* **Kutipan Teks**

Di pesantren bukannya tidak dikenal teknologi televisi. Televisi ada, hanya sayang televisi biasanya diperbolehkan beroperasi di hari libur. Artinya televisi diperbolehkan menyala sejak Kamis malam sampai Jumat sore.

Mungkin tidak masalah jika dulu ada siaran “Liga Malam Jumat” Piala UEFA. Masalahnya di tahun-tahun tersebut, turnamen kasta kedua di Eropa ini belum ada stasiun televisi Indonesia yang mau (baca: cukup rela merugi) menyiarkannya.

Atas situasi yang begitu mendesak, satu-satunya jalan agar bisa tetap melampiaskan sakaw candu tontonan sepak bola ini, cabut dari pondok pesantren dengan berat hati jadi satu-satunya solusi. Cabut dari dinding pesantren dan kabur untuk menuju ke pos ronda yang menyediakan layanan televisi.

BACA JUGA:  Lima Jurnalis Sepak Bola yang Karyanya Perlu Anda Baca

Jika diizinkan membandingkan dengan situasi para anak-anak muda saat ini, perburuan mencari pos ronda yang ada televisinya dulu seperti perburuan para fans yang rela mencari kafe dengan fasilitas siaran televisi berlangganan saat ini.

Hanya, tentu saja ada perbedaan yang cukup penting. Jika pencari kafe modus pesan es teh karena ingin nonton bola gratis selalu memiliki pertimbangan; lebih dekat dari kos lebih baik, maka tidak dengan para santri begundal tukang cabut seperti ini.

Prinsipnya justru terbalik; lebih jauh dari pondok lebih baik. Lebih baik karena lebih aman. Aman dari siapa? Tentu saja dari ustadz pengurus pesantren yang kadang cukup kurang kerjaan untuk melakukan razia.

Padahal tingkat kesulitan keluar dari dinding pesantren saja sudah naudzubillah sulitnya. Kamu tidak hanya perlu membekali diri dengan jago bersembunyi, tapi juga jago memanjat, dan—ini yang terpenting—jago lari. Kemampuan ini penting, karena di tahap pertama, kamu harus mampu memanjat turun pohon yang paling dekat dengan tembok pembatas pesantren.

Karena cukup sulit melakukannya dengan sandal, peci, dan  sarung. Maka kamu perlu menggunakan celana pendek. Sarung kamu ikat layaknya tas dan masukkan sandal, peci, dan kalau perlu beberapa cemilan. Alhamdulillah, alat satu ini (sarung) memang multifungsi dan menyelesaikan masalah tanpa masalah.

Kehebatan sarung tidak hanya berhenti di sana. Sarung juga bisa berguna jika di luar dugaan, razia “Satpol-PP berkopiah” melebarkan area tugasnya. Nah, di saat inilah sarung punya fungsi sebagai baju zirah pelindung. Tentu hal ini bisa berjalan dengan kerja sama para warga yang memiliki rasa empati cukup tinggi hingga mau menyembunyikan santri-santri ini.

* **Ketentuan**
Salin tanpa perubahan bagian tulisan tentang santri yang kabur dari pesantren untuk menonton sepak bola di atas, dari "Padahal tingkat kesulitan" sampai dengan "masalah tanpa masalah.".

(Baris pencarian item)
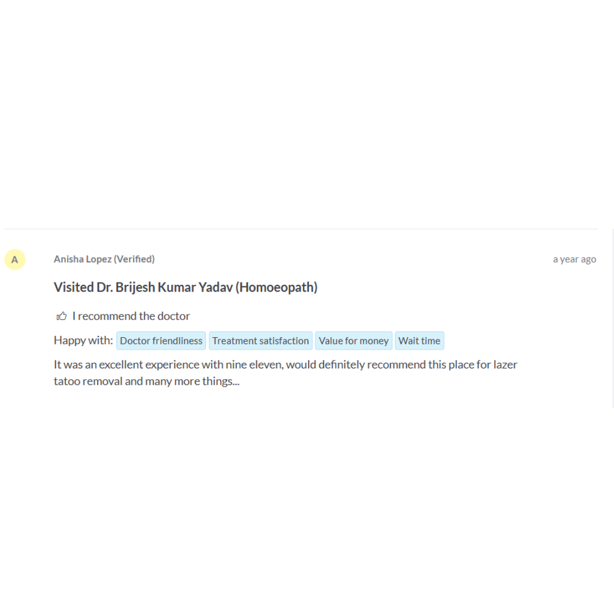Click the thumbs-up recommend icon
Image resolution: width=614 pixels, height=614 pixels.
coord(61,316)
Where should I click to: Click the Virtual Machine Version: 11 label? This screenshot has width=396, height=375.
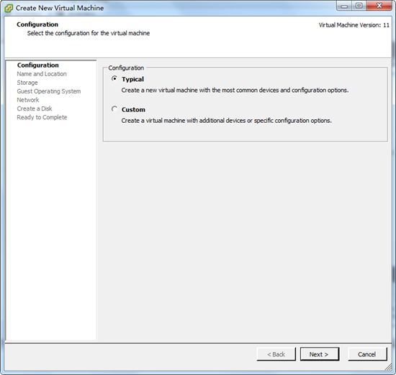(354, 25)
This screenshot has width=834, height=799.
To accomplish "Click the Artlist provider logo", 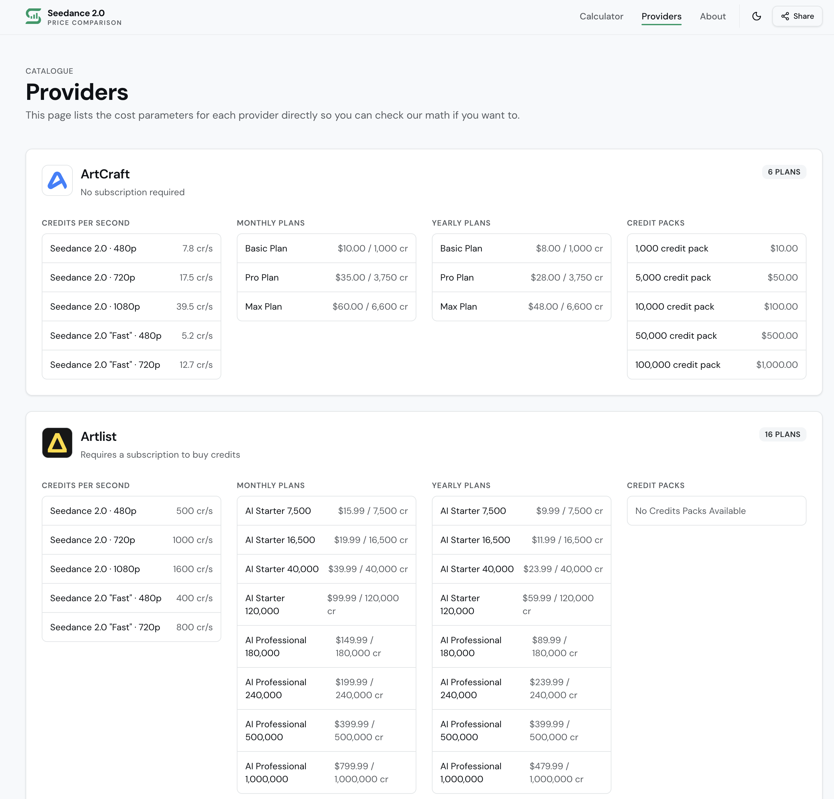I will coord(57,443).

* **Jawaban Lengkap**
Padahal tingkat kesulitan keluar dari dinding pesantren saja sudah naudzubillah sulitnya. Kamu tidak hanya perlu membekali diri dengan jago bersembunyi, tapi juga jago memanjat, dan—ini yang terpenting—jago lari. Kemampuan ini penting, karena di tahap pertama, kamu harus mampu memanjat turun pohon yang paling dekat dengan tembok pembatas pesantren.

Karena cukup sulit melakukannya dengan sandal, peci, dan  sarung. Maka kamu perlu menggunakan celana pendek. Sarung kamu ikat layaknya tas dan masukkan sandal, peci, dan kalau perlu beberapa cemilan. Alhamdulillah, alat satu ini (sarung) memang multifungsi dan menyelesaikan masalah tanpa masalah.